(Entries from a dataset)
· · · · ·

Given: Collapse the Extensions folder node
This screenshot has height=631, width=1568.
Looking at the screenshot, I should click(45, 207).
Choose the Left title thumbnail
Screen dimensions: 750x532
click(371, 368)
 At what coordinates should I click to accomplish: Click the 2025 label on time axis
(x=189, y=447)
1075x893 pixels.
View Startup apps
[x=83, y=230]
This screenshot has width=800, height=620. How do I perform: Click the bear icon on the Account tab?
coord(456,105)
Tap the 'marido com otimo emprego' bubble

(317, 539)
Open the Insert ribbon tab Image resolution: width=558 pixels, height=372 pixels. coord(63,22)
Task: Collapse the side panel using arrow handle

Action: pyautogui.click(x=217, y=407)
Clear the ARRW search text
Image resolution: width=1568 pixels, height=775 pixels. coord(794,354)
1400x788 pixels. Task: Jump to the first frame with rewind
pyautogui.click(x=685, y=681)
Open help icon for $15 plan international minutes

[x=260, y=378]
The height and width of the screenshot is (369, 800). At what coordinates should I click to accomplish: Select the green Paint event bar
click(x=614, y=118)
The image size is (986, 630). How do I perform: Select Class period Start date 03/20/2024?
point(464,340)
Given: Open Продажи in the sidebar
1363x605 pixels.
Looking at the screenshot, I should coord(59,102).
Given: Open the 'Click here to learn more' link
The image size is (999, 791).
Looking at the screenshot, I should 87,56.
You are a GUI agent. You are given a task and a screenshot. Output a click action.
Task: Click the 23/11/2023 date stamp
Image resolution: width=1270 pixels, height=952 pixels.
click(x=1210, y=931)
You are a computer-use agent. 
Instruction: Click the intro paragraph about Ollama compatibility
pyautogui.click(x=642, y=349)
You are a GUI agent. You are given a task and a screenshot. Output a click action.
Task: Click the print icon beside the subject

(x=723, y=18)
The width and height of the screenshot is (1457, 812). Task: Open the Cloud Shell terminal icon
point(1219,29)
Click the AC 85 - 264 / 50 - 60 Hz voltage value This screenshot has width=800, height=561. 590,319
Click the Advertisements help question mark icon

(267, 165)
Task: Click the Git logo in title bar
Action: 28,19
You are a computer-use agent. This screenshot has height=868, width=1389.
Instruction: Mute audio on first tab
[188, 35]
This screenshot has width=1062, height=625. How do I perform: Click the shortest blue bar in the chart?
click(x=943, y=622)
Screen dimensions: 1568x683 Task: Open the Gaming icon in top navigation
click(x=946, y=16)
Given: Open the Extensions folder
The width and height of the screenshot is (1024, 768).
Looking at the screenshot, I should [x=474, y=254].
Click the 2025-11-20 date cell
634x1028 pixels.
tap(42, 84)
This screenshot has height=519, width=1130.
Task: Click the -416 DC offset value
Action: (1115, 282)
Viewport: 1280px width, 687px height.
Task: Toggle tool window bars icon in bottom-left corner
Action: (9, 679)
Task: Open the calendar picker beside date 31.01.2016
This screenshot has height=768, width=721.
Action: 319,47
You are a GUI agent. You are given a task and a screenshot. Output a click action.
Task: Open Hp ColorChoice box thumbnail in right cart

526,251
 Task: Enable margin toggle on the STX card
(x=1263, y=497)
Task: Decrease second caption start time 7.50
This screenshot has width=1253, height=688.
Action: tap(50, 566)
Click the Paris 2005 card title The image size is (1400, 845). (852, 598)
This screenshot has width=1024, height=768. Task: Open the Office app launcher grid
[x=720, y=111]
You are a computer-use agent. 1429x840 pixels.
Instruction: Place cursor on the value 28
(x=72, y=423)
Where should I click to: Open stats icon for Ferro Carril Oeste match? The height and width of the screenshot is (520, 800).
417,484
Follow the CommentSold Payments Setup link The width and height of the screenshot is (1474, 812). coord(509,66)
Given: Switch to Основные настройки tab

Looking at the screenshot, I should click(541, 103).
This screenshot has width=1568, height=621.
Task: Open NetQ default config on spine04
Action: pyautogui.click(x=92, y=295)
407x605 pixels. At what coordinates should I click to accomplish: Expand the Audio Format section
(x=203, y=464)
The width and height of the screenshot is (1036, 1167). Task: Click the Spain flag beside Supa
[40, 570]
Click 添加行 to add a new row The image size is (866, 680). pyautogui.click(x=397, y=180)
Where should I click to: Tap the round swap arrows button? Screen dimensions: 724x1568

· · · · ·

§ TASK TO CARRY OUT
Reproduce all of the rows above word for word, preserving their original order.

§ WRITTEN REPLY
Given: Collapse the Extensions folder node
This screenshot has height=631, width=1568.
Looking at the screenshot, I should click(45, 207).
Choose the Left title thumbnail
Screen dimensions: 750x532
click(371, 368)
 At what coordinates should I click to accomplish: Click the 2025 label on time axis
(x=189, y=447)
1075x893 pixels.
View Startup apps
[x=83, y=230]
This screenshot has width=800, height=620. How do I perform: Click the bear icon on the Account tab?
coord(456,105)
Tap the 'marido com otimo emprego' bubble

(317, 539)
Open the Insert ribbon tab Image resolution: width=558 pixels, height=372 pixels. coord(63,22)
Task: Collapse the side panel using arrow handle

Action: pyautogui.click(x=217, y=407)
Clear the ARRW search text
Image resolution: width=1568 pixels, height=775 pixels. coord(794,354)
1400x788 pixels. Task: Jump to the first frame with rewind
pyautogui.click(x=685, y=681)
Open help icon for $15 plan international minutes

[x=260, y=378]
The height and width of the screenshot is (369, 800). At what coordinates should I click to accomplish: Select the green Paint event bar
click(x=614, y=118)
The image size is (986, 630). How do I perform: Select Class period Start date 03/20/2024?
point(464,340)
Given: Open Продажи in the sidebar
1363x605 pixels.
Looking at the screenshot, I should coord(59,102).
Given: Open the 'Click here to learn more' link
The image size is (999, 791).
Looking at the screenshot, I should 87,56.
You are a GUI agent. You are given a task and a screenshot. Output a click action.
Task: Click the 23/11/2023 date stamp
Image resolution: width=1270 pixels, height=952 pixels.
click(x=1210, y=931)
You are a computer-use agent. 
Instruction: Click the intro paragraph about Ollama compatibility
pyautogui.click(x=642, y=349)
You are a GUI agent. You are given a task and a screenshot. Output a click action.
Task: Click the print icon beside the subject

(x=723, y=18)
The width and height of the screenshot is (1457, 812). Task: Open the Cloud Shell terminal icon
point(1219,29)
Click the AC 85 - 264 / 50 - 60 Hz voltage value This screenshot has width=800, height=561. 590,319
Click the Advertisements help question mark icon

(267, 165)
Task: Click the Git logo in title bar
Action: 28,19
You are a computer-use agent. This screenshot has height=868, width=1389.
Instruction: Mute audio on first tab
[188, 35]
This screenshot has width=1062, height=625. How do I perform: Click the shortest blue bar in the chart?
click(x=943, y=622)
Screen dimensions: 1568x683 Task: Open the Gaming icon in top navigation
click(x=946, y=16)
Given: Open the Extensions folder
The width and height of the screenshot is (1024, 768).
Looking at the screenshot, I should [x=474, y=254].
Click the 2025-11-20 date cell
634x1028 pixels.
tap(42, 84)
This screenshot has height=519, width=1130.
Task: Click the -416 DC offset value
Action: (1115, 282)
Viewport: 1280px width, 687px height.
Task: Toggle tool window bars icon in bottom-left corner
Action: (9, 679)
Task: Open the calendar picker beside date 31.01.2016
This screenshot has height=768, width=721.
Action: 319,47
You are a GUI agent. You are given a task and a screenshot. Output a click action.
Task: Open Hp ColorChoice box thumbnail in right cart

526,251
 Task: Enable margin toggle on the STX card
(x=1263, y=497)
Task: Decrease second caption start time 7.50
This screenshot has width=1253, height=688.
Action: tap(50, 566)
Click the Paris 2005 card title The image size is (1400, 845). (852, 598)
This screenshot has width=1024, height=768. Task: Open the Office app launcher grid
[x=720, y=111]
You are a computer-use agent. 1429x840 pixels.
Instruction: Place cursor on the value 28
(x=72, y=423)
Where should I click to: Open stats icon for Ferro Carril Oeste match? The height and width of the screenshot is (520, 800).
417,484
Follow the CommentSold Payments Setup link The width and height of the screenshot is (1474, 812). coord(509,66)
Given: Switch to Основные настройки tab

Looking at the screenshot, I should click(541, 103).
This screenshot has width=1568, height=621.
Task: Open NetQ default config on spine04
Action: pyautogui.click(x=92, y=295)
407x605 pixels. At what coordinates should I click to accomplish: Expand the Audio Format section
(x=203, y=464)
The width and height of the screenshot is (1036, 1167). Task: Click the Spain flag beside Supa
[40, 570]
Click 添加行 to add a new row The image size is (866, 680). pyautogui.click(x=397, y=180)
Where should I click to: Tap the round swap arrows button? Screen dimensions: 724x1568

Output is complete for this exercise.